-- Metin bölümü --
Felaketler birbirini kovalamaya başladı. 1911’de İtalyanlar eski bir Osmanlı toprağı olan Trablusgarb’a (Libya’ya) saldırdılar. İttihatçıların hain Sadrazamı İbrahim Hakkı Paşa burasını adeta işgale amade bir hale getirmişti. Oradaki askeri Yemen’e sevk etmiş, askeri vali ve kumandanı da bir bahaneyle İstanbul’a celb etmişti. Halbuki kendisi, Roma büyükelçiliğinden sadrazamlığa intikal etmiş bulunuyordu. İtalyanlar’ın niyetlerini, herkesden iyi bilmesi gerekirdi. Ancak bütün bunlar bir tarafa, Trablusgarb çıkarması hakkındaki İtalyan ültimatomu kendisine ulaştığında dahi Osmanlı ordusunda müşavir olarak çalışmakta bulunan İtalyan asıllı Robilan ile “biriç” oynamaktaydı. Arzedilen ültimatomu: “Şuraya koyun; oyunum bitsin!..” diyerek saatler sonra açmak gibi bir gaflet ve ihanet göstermişti.

Kelime ve öğe konum verileri
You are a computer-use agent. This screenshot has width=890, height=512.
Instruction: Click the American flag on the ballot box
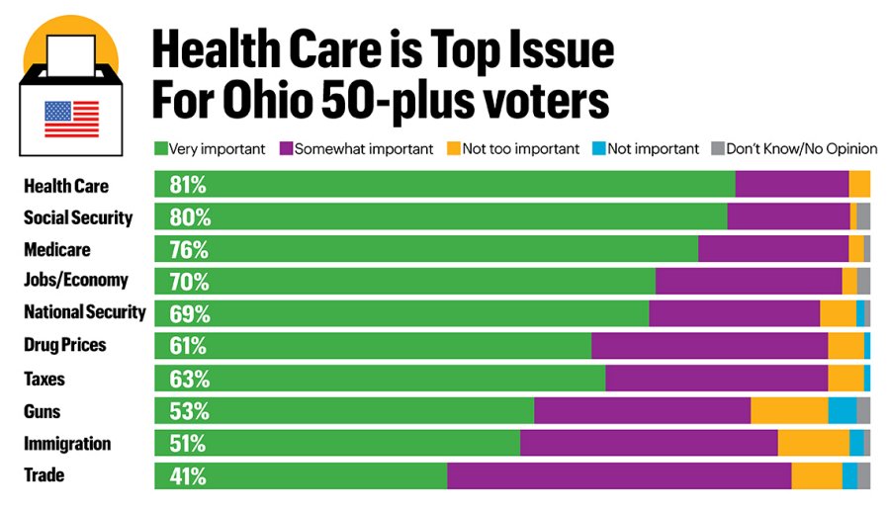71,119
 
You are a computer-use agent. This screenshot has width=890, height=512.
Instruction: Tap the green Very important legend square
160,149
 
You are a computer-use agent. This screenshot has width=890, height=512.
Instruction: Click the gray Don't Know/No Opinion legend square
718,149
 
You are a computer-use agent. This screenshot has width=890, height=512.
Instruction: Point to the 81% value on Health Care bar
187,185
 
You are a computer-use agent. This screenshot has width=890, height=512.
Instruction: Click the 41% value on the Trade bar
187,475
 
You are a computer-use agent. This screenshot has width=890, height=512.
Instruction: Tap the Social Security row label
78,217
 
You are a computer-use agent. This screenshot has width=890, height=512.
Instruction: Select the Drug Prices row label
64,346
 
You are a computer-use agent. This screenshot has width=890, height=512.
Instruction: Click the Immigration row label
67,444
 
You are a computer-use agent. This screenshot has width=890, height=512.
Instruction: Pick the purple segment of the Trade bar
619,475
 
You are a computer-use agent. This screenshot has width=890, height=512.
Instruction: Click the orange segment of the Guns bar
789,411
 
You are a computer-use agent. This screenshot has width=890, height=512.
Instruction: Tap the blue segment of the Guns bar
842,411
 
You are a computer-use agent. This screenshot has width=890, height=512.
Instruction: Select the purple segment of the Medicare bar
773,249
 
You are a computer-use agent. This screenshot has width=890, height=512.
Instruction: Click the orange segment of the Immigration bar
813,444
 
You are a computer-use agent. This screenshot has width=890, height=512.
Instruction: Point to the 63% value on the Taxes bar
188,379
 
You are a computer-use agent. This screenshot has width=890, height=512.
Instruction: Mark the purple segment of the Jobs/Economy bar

---

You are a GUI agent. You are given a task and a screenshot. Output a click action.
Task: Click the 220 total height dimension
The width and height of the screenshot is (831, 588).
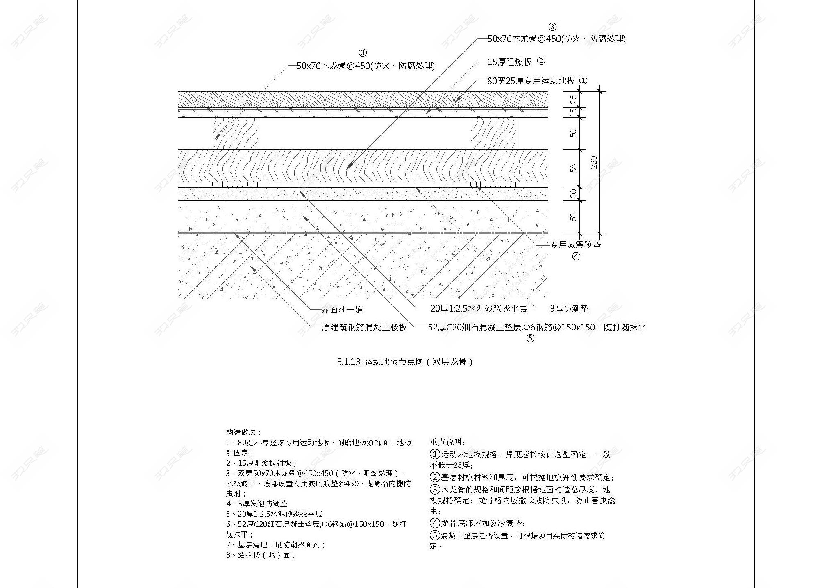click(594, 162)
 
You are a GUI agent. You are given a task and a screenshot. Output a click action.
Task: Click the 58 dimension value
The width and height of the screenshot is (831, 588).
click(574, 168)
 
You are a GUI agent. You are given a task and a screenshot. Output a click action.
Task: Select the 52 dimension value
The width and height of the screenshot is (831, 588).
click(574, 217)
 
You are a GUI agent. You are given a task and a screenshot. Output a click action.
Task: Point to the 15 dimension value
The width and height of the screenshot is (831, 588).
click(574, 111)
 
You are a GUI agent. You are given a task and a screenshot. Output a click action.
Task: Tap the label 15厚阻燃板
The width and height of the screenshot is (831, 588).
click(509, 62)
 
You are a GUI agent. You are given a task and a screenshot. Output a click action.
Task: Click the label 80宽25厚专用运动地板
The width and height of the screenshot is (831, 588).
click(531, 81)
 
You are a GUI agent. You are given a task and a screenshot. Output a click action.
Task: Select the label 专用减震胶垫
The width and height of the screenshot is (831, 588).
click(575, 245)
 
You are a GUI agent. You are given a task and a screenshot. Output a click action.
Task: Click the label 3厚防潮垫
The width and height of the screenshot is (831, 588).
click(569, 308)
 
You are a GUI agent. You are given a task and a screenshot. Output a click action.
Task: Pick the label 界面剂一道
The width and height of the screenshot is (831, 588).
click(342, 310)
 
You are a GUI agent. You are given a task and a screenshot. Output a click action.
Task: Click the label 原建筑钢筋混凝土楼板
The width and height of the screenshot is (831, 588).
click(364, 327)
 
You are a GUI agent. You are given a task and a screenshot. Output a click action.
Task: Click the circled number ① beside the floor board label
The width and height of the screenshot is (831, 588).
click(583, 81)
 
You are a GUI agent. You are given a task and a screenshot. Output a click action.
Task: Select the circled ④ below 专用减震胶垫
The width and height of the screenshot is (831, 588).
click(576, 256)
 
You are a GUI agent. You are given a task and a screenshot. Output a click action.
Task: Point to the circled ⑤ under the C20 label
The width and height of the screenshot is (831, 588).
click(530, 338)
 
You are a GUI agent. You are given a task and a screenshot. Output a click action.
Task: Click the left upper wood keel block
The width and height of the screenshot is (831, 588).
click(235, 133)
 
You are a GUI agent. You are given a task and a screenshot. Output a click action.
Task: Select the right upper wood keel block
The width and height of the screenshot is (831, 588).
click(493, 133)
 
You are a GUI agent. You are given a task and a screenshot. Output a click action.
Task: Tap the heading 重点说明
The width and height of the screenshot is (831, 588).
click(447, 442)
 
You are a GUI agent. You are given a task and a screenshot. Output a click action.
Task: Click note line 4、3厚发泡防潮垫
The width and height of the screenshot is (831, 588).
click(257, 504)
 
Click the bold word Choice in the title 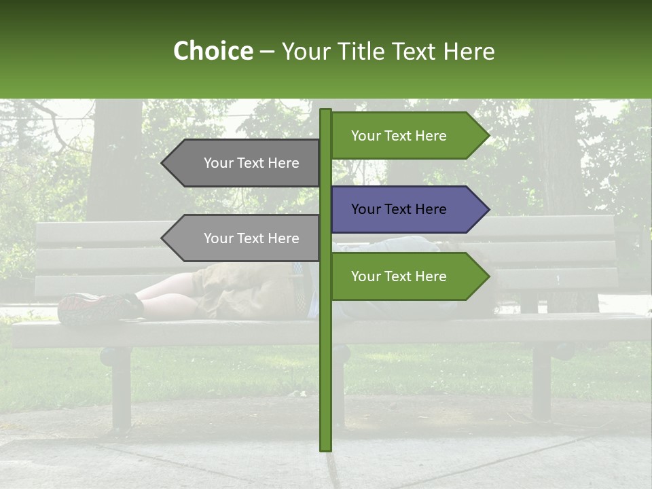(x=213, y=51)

---

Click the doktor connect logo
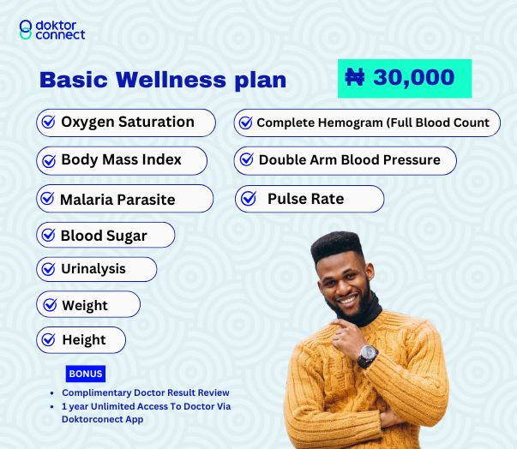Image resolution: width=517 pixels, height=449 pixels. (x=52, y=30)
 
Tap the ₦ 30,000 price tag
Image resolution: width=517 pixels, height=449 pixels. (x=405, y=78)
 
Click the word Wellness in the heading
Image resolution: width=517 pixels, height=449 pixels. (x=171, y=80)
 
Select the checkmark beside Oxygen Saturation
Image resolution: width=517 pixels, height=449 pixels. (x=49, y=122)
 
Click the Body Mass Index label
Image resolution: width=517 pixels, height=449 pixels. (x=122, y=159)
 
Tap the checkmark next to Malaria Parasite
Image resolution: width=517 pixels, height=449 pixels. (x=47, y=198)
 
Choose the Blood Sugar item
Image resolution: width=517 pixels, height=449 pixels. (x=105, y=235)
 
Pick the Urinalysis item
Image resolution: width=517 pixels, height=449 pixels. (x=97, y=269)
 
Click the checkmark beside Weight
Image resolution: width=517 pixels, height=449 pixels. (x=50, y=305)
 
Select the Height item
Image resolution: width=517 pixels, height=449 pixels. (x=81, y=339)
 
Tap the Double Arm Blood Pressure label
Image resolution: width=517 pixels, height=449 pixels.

-- Yapılacak iş --
Yukarıdaki Trablusgarb metninden "Felaketler birbirini kovalamaya" ile "ve ihanet göstermişti." arasındaki kısmı, bu iki ifade de dahil olmak üzere, harfi harfine kopyalayın.

-- Görev sonucu --
Felaketler birbirini kovalamaya başladı. 1911’de İtalyanlar eski bir Osmanlı toprağı olan Trablusgarb’a (Libya’ya) saldırdılar. İttihatçıların hain Sadrazamı İbrahim Hakkı Paşa burasını adeta işgale amade bir hale getirmişti. Oradaki askeri Yemen’e sevk etmiş, askeri vali ve kumandanı da bir bahaneyle İstanbul’a celb etmişti. Halbuki kendisi, Roma büyükelçiliğinden sadrazamlığa intikal etmiş bulunuyordu. İtalyanlar’ın niyetlerini, herkesden iyi bilmesi gerekirdi. Ancak bütün bunlar bir tarafa, Trablusgarb çıkarması hakkındaki İtalyan ültimatomu kendisine ulaştığında dahi Osmanlı ordusunda müşavir olarak çalışmakta bulunan İtalyan asıllı Robilan ile “biriç” oynamaktaydı. Arzedilen ültimatomu: “Şuraya koyun; oyunum bitsin!..” diyerek saatler sonra açmak gibi bir gaflet ve ihanet göstermişti.